Other future investigations could comprise longitudinal studies following a cohort of healthy volunteers over an extended period and would be invaluable in assessing the predictive value of abnormalities detected on UTE and ZTE. Direct comparisons between symptomatic patients (either with spondylarthropathies or trauma) and healthy volunteers could help establish more precise diagnostic criteria and improve our understanding of the pathophysiology of entheseal disorders.
Our study has limitations. First, as the study involved in vivo imaging in volunteers, no histopathological confirmation of abnormal findings could be performed.

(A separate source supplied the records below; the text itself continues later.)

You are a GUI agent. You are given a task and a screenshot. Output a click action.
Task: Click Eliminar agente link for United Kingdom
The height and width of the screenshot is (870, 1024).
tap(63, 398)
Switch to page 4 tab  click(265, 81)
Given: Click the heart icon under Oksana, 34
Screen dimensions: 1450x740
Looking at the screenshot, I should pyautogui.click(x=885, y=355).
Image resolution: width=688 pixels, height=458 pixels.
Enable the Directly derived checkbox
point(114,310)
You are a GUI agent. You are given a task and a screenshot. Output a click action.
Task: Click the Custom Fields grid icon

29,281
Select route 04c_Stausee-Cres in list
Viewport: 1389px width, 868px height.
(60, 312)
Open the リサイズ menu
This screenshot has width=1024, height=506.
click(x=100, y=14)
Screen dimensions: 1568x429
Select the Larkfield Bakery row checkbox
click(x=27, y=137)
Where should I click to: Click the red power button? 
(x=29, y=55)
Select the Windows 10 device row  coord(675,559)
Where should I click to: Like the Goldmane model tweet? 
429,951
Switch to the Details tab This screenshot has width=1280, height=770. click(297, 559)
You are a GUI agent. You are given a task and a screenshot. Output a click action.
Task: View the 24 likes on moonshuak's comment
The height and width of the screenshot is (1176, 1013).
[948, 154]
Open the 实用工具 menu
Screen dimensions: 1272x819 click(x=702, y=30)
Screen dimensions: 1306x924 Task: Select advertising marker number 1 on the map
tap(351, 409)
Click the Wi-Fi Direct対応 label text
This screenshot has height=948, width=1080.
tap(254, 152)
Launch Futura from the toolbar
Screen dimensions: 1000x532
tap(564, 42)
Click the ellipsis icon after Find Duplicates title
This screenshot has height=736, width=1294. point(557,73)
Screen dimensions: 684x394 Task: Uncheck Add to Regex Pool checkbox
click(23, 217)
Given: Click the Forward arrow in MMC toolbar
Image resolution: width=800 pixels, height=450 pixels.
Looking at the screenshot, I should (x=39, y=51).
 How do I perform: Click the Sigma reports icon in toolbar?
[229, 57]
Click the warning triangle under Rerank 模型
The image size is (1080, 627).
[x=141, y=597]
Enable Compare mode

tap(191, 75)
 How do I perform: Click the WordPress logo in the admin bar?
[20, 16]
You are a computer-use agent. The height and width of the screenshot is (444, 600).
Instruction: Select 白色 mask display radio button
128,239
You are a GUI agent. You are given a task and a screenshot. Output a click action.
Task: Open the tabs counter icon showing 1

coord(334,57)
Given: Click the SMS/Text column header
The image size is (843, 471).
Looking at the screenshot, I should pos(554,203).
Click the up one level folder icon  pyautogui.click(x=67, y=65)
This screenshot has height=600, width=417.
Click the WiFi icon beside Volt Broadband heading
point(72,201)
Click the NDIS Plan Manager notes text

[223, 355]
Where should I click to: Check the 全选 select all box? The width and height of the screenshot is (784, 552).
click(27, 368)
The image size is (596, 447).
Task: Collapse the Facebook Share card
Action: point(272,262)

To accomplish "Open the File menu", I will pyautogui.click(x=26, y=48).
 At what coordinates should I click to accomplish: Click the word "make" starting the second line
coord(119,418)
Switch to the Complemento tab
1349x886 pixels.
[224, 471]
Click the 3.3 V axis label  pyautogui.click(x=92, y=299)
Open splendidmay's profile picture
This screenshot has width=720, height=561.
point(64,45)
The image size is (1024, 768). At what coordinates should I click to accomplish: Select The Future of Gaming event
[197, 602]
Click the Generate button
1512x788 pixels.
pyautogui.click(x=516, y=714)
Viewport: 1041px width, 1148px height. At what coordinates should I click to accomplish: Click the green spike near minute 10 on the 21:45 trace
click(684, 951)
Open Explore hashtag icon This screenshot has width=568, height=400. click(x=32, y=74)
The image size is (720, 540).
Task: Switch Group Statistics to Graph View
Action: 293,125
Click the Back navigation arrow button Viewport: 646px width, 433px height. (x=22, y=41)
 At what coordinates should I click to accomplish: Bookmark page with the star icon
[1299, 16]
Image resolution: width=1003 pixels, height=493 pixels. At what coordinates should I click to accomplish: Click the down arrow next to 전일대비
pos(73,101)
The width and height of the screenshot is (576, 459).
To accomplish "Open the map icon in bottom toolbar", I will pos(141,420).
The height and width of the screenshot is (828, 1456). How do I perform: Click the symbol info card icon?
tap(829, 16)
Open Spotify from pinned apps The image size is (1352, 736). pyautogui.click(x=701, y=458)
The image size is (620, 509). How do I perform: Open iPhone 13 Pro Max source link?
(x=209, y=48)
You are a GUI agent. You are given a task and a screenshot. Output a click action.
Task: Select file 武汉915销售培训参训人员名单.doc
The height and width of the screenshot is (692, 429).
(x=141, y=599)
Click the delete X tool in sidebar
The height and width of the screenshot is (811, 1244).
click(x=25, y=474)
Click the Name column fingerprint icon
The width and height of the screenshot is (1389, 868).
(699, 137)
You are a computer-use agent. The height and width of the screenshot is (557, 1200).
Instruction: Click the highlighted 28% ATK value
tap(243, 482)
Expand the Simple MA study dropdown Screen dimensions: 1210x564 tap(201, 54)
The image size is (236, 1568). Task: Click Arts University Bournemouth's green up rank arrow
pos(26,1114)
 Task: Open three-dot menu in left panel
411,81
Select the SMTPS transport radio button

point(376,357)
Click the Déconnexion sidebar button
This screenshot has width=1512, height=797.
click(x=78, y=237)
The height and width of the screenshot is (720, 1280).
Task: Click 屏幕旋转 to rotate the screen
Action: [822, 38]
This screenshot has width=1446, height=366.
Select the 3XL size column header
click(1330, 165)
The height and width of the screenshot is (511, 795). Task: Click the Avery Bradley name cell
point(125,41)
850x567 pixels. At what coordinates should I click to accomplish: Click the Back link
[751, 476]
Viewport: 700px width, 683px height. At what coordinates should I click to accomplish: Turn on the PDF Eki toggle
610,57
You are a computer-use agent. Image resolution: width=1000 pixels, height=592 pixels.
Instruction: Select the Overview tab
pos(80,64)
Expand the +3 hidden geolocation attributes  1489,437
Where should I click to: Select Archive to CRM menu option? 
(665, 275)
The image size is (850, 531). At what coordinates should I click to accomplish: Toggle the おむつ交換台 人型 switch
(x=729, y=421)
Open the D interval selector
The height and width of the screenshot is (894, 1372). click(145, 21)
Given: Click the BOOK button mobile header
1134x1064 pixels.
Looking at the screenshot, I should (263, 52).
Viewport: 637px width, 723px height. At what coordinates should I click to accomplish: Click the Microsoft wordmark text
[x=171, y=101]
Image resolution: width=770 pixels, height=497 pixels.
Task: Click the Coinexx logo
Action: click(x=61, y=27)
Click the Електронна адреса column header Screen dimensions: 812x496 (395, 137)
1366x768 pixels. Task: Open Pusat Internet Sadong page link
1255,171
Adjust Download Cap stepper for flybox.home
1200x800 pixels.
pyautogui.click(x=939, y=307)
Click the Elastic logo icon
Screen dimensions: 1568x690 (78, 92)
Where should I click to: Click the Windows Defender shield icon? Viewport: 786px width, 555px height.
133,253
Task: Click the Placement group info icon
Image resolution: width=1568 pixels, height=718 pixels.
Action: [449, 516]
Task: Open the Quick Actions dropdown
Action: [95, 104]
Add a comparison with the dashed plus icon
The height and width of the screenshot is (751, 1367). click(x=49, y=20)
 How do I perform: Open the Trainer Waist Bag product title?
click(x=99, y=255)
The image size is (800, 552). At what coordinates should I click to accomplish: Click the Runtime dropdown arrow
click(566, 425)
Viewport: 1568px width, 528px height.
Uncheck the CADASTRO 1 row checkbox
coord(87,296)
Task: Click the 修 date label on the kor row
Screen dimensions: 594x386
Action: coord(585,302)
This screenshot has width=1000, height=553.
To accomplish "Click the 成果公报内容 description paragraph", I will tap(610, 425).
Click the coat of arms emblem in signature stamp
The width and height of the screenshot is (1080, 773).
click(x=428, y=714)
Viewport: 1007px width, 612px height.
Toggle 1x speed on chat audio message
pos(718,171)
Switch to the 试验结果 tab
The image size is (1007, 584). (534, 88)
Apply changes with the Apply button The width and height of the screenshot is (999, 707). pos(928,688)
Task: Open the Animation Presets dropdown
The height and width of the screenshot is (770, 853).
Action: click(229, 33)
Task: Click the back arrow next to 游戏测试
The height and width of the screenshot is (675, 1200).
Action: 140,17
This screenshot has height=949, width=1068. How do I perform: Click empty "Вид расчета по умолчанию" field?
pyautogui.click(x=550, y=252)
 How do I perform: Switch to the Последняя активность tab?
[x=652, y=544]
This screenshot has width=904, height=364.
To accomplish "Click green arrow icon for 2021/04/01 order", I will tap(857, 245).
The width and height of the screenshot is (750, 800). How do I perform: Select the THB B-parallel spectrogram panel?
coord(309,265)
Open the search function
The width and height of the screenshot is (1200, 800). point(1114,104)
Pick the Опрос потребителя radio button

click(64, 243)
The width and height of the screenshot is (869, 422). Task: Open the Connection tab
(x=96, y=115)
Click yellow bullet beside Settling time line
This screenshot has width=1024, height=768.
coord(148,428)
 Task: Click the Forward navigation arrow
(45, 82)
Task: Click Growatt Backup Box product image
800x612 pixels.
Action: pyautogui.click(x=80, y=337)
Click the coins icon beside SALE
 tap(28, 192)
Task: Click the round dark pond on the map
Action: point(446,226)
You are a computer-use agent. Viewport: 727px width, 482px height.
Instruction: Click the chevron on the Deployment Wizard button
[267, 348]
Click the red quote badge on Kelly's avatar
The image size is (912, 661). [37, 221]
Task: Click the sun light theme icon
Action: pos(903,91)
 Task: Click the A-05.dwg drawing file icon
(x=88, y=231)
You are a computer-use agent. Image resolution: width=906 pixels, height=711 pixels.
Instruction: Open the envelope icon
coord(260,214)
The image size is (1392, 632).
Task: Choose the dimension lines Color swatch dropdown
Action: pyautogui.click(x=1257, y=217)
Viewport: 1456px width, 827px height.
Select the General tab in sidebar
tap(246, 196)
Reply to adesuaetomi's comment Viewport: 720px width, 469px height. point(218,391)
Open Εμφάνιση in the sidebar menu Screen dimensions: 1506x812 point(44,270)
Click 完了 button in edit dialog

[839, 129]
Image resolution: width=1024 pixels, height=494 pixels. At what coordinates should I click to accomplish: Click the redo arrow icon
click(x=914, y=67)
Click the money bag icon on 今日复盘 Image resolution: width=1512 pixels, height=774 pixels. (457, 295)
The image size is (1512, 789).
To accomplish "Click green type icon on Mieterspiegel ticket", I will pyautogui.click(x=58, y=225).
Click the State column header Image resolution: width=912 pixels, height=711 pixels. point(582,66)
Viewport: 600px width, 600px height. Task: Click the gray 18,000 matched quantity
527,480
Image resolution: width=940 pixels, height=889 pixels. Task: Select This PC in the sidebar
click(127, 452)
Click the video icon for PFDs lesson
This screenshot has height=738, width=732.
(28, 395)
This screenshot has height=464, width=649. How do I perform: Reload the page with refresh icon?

Second, as our aim was to depict normal anatomy, we did not include symptomatic patients, but this has been planned in future studies, helped by the knowledge of normal anatomy. Third, our study was focused on a qualitative assessment of the fibrocartilages as it would be achieved in clinical practice and not on a quantitative assessment of the SI in the body of the Achilles tendon, which has already been performed in past studies [
15,
23,
24,
25]. For example, prior work has demonstrated the feasibility of T1 and T2 measurements in cadaveric specimens [
15], quantified the bound proton fraction in healthy volunteers and in a patient with psoriasis [
23], and assessed relative contrast enhancement on CE-UTE images of the Achilles tendon at different echo times, which was found to be higher in patients with rheumatic diseases compared to controls. Due to the very small sizes of the ECa, SCa, and PCa, such measurements would be at risk of bias and partial volume effect. Fourth, the technical issues encountered with the UTE sequence, resulting in non-availability for 24% of patients, highlight the need for further refinement and vigilance during its acquisition in clinical routine.